Our fourth trip to Buckeye.
The fine folks at Buckeye Municipal Airport in Buckeye, AZ host the Buckeye Air Fair every year. In past years, the event was held in April, but this year, they decided to move it up to February. They held it this past Saturday.
As the purveyor of helicopter rides at the event, I was happy about the change for a number of reasons:
- From a performance perspective, I’d get much better aircraft performance on a 65°F day than a 90°F day. It isn’t easy taking off gracefully in a helicopter near max gross weight on 90°F day in a crosswind, even if the airport is only at 1,000 feet MSL.
- I was less likely to get dehydrated and feel overworked on a cooler day. I normally feel completely drained at the end of the event.
- I was more likely to be in the area in February than April, since I hoped to get a summer job in Alaska. Those jobs start in April.
There was some confusion at first as to whether we’d be part of the event. My contact wanted us to come, she said that people really looked forward to seeing us there. We were one of the main draws of the event. But another organization had offered to do helicopter rides for free and I certainly couldn’t beat that. When the other organization backed down (smart move on their part), my contact asked if we were still available. We were. I did all the paper work for a business license and vendor contract and we were good to go for the February 16 event.
The big part of this story is our flight from Wickenburg to Buckeye, which was delayed due to (of all things) fog. So we arrived late — after 10 AM. The crowd of potential customers began forming before my blades had stopped. I placed a fuel order and went to hit the Port-o-San while Mike and his assistant set up the landing zone.
Our assistant for the day was Brad, my former flight instructor from Silver State Helicopters. Brad, like more than 800 other people, found himself suddenly unemployed earlier this month when Silver State slammed its doors shut, subsequently declaring Chapter 7 bankruptcy. He’d come to Wickenburg to fly with Mike since then and was available to make some money working for us at the Buckeye event. He’s got his resume out there; if anyone needs a helicopter pilot, I hope they’ll consider him.

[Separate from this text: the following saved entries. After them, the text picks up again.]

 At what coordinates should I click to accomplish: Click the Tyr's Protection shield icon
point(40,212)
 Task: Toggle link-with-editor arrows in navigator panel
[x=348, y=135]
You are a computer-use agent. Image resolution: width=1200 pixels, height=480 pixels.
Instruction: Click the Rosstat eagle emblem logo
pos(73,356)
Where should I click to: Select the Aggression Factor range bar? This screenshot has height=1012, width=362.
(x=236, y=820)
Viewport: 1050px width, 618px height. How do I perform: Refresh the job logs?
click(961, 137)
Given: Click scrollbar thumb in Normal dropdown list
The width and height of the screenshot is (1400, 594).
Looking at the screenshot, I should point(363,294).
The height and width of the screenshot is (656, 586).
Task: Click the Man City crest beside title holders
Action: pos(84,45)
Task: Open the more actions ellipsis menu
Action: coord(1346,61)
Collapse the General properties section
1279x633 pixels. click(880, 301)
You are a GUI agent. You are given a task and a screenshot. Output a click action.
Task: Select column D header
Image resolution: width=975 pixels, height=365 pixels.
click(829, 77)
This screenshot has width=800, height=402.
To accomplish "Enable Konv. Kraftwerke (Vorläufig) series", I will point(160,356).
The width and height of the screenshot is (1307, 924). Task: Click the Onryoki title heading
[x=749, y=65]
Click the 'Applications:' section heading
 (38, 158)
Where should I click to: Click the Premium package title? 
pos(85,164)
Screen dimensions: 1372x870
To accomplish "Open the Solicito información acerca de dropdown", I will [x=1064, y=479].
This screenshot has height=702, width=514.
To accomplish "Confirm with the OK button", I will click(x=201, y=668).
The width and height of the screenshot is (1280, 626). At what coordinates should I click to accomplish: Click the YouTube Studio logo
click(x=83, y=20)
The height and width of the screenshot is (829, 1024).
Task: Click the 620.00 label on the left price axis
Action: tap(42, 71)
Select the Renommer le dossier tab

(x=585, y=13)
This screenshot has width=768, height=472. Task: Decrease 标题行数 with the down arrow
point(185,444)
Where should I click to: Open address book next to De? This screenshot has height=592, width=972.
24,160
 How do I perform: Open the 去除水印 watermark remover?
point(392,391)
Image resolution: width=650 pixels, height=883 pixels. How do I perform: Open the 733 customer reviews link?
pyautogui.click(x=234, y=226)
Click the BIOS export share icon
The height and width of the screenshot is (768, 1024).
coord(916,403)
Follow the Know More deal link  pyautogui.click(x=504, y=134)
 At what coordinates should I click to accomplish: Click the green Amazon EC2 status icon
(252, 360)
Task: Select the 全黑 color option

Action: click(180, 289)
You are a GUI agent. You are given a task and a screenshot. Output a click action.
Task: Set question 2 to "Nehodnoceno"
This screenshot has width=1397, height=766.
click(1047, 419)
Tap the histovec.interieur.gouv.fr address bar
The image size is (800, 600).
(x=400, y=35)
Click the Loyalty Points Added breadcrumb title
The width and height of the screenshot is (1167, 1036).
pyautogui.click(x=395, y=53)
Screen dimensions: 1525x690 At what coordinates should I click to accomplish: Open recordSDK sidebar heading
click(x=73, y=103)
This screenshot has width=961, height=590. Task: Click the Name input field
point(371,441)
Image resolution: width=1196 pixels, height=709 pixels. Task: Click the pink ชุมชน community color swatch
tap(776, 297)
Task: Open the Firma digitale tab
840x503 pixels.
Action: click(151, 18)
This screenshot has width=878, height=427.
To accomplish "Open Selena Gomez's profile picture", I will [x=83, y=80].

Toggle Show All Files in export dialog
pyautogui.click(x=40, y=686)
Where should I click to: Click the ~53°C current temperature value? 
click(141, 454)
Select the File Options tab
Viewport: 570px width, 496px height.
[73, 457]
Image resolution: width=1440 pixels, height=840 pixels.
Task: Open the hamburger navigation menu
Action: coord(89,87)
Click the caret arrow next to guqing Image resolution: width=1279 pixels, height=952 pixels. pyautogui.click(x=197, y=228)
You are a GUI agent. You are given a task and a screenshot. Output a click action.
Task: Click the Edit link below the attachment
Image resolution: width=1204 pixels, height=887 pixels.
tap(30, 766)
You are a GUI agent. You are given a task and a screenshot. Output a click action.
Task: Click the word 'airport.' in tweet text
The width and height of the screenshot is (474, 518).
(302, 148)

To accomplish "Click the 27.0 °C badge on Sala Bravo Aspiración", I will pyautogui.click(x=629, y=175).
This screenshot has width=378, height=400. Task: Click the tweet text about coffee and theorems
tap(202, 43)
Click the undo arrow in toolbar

By the time I got back from the can, I there were three helicopter loads waiting to fly. I started right up and let Mike and Brad load my first group of passengers. Here’s what it looked like from my seat; I took this photo with my Treo.
Thus started six hours of almost nonstop flying. In fact, the only time I shut down was when I needed fuel, lunch, and a second toilet break.
By 2 PM, the other vendors — did I mention those? — were packing up. By 3 PM, they were gone. Still, I had a line of passengers waiting to fly.
At 4:15 PM, I did my last ride: a mom and her 3-year-old daughter.
We calculated that we flew more than 70 people that day. More than half were on their very first helicopter ride. About a third were kids aged under 12.
We fueled up one last time, settled our fuel bill, and took off for our return flight to Wickenburg. Our fourth gig at Buckeye had been another great, but tiring, day.